Bytedance adds deepfake technology to Chinese TikTok

Anne Freier | January 8, 2020

App Business

Bytedance, the company behind hit app TikTok, has developed technology that allows users to add their own faces to other’s videos.

According to information obtained by TechCrunch, the Face Swap function hasn’t been released just yet but it’s part of the ‘deepfake’ movement – which is media that inserts other people into an image for a realistic end result.

The technology scans a face from multiple angles and making the user perform a series of action to ensure they’re real humans; it then allows them to choose from select videos to add their faces to. Bytedance says that it has rightful access to these videos.

Users can then share their videos. To ensure that others know the videos are fake, they will carry a label marking them as such.

TechCrunch learned about the addition from in-app market research firm Watchful.ai which uncovered the code in TikTok’s latest Android app version.

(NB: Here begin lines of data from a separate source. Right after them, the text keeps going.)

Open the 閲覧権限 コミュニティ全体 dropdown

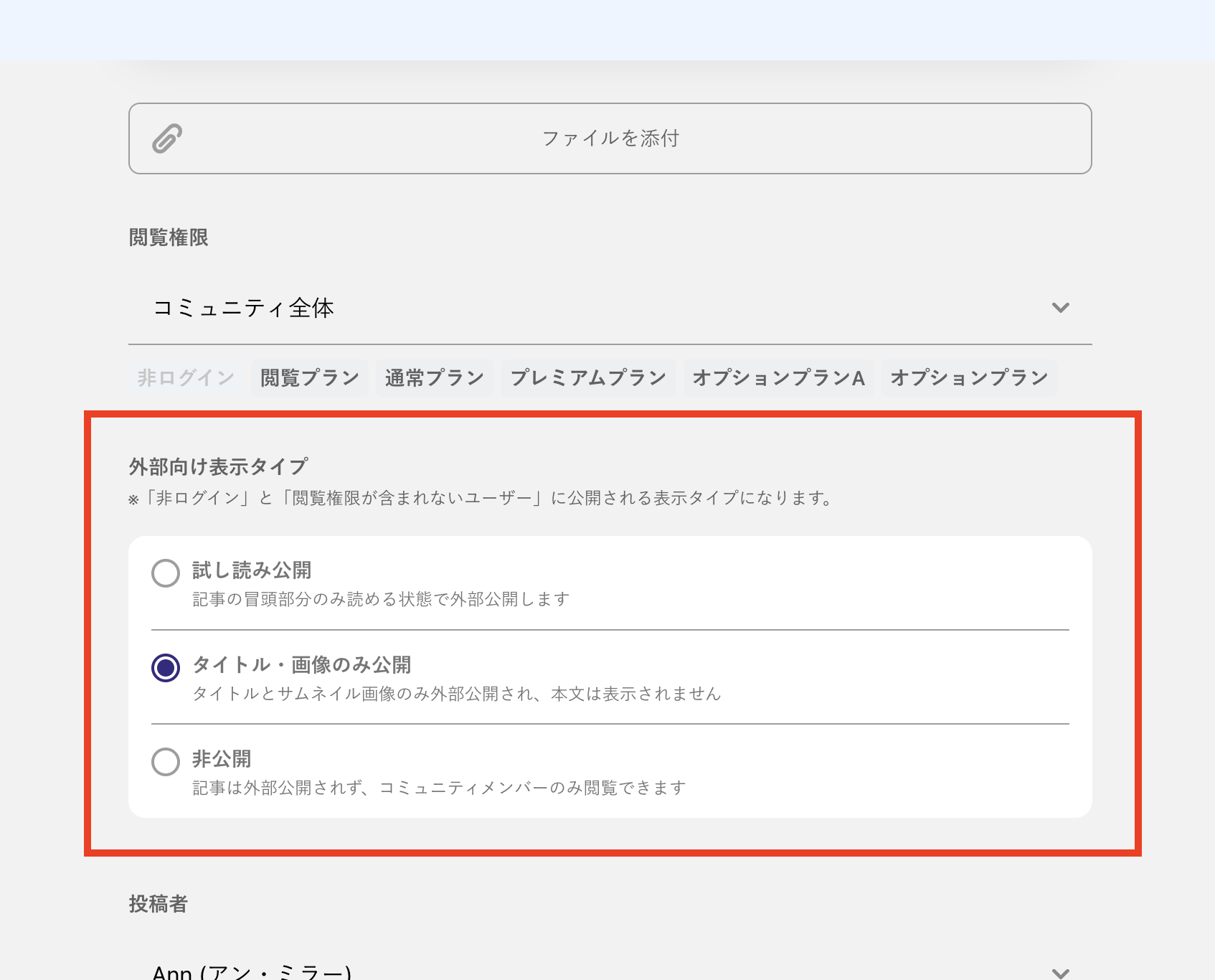pyautogui.click(x=244, y=308)
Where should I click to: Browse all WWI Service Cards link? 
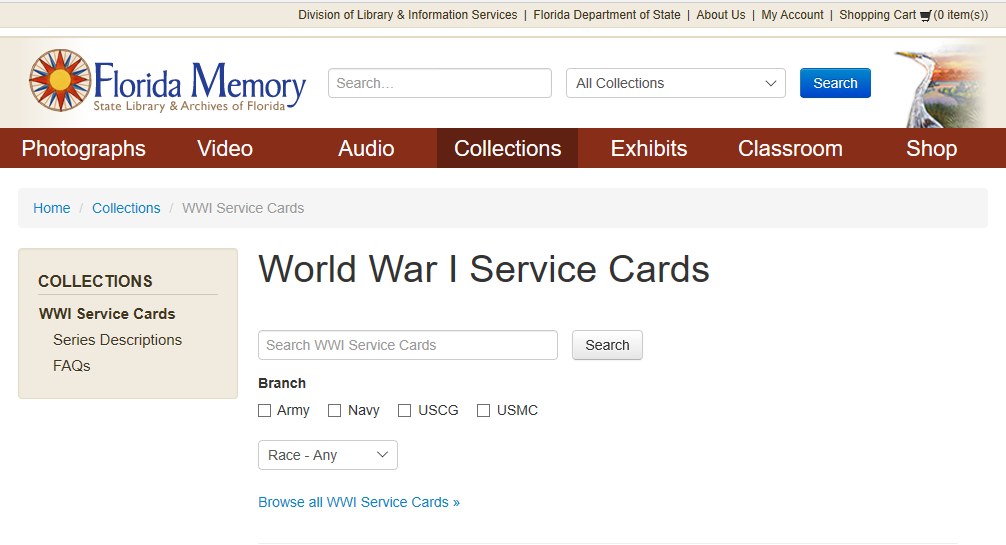click(x=359, y=503)
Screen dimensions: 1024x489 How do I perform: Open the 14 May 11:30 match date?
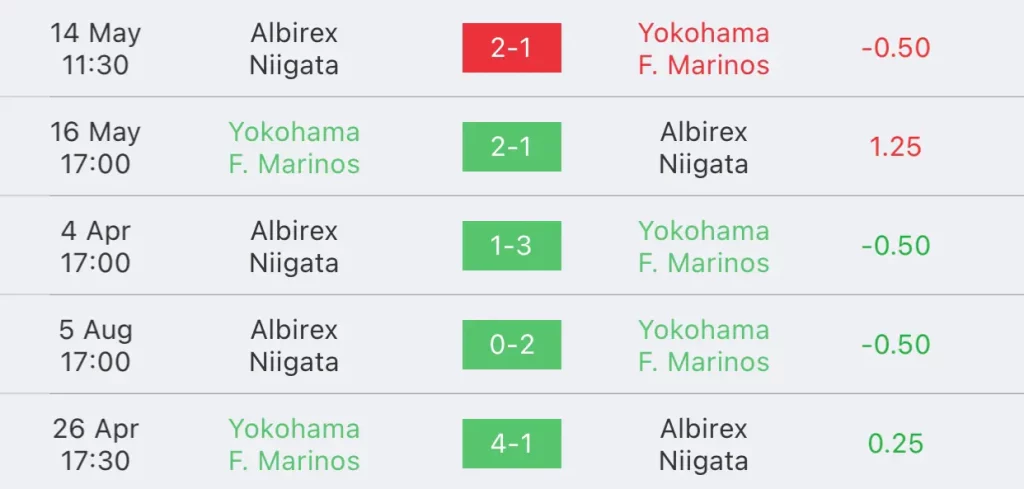point(95,48)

However, TikTok denied that the feature would be added to the app despite TechCrunch discovering relevant code in the app. Instead, it is earmarked for Douyin – the Chinese version of TikTok.

There are several problems with deepfake media of course, including the use of such technology to manipulate people’s opinions on a mass scale. According to research by Deeptrace, an Amsterdam-based cyber security firm, the use of deepfake tech is dramatically rising. This could have serious consequences for the political landscape and individual companies facing more advanced, life-like fraudulent schemes.

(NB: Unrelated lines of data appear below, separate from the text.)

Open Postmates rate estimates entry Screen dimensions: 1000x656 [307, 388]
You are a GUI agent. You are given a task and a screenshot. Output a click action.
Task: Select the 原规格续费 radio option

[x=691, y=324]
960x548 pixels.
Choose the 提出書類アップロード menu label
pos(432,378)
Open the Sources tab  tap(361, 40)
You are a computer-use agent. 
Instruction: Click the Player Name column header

“The reality-warping, truly indistinguishable deep fakes aren’t here on a large scale yet, but they are coming and at the moment we are not prepared for them,” says Henry Ajder, a lead author of the report.

Bytedance is taking measures to ensure that users can see when a video is fake, of course, but the feature could also cause confusion among users and lead to even greater attempts to distorts one’s own personality and physique online. The latter is an issue that is already widely discussed among parents of teenagers who use social media to compare themselves causing self-doubt.